* **Directions for this task**:
What you return should match the records below exactly.

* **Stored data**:
-.-.-

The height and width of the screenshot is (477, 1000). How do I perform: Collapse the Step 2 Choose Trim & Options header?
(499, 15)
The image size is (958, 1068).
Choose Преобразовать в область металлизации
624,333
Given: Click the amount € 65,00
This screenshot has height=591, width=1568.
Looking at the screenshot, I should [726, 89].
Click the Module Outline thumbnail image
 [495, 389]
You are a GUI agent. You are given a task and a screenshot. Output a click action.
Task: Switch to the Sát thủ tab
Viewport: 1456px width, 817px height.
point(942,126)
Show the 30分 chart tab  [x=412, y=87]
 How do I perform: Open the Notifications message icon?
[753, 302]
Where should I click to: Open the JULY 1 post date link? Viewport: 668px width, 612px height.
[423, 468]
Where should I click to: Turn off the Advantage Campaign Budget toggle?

-.-.-

* **Output of the exercise**:
The height and width of the screenshot is (477, 1000). How do I perform: Collapse the Step 2 Choose Trim & Options header?
(499, 15)
The image size is (958, 1068).
Choose Преобразовать в область металлизации
624,333
Given: Click the amount € 65,00
This screenshot has height=591, width=1568.
Looking at the screenshot, I should [726, 89].
Click the Module Outline thumbnail image
 [495, 389]
You are a GUI agent. You are given a task and a screenshot. Output a click action.
Task: Switch to the Sát thủ tab
Viewport: 1456px width, 817px height.
point(942,126)
Show the 30分 chart tab  [x=412, y=87]
 How do I perform: Open the Notifications message icon?
[753, 302]
Where should I click to: Open the JULY 1 post date link? Viewport: 668px width, 612px height.
[423, 468]
Where should I click to: Turn off the Advantage Campaign Budget toggle?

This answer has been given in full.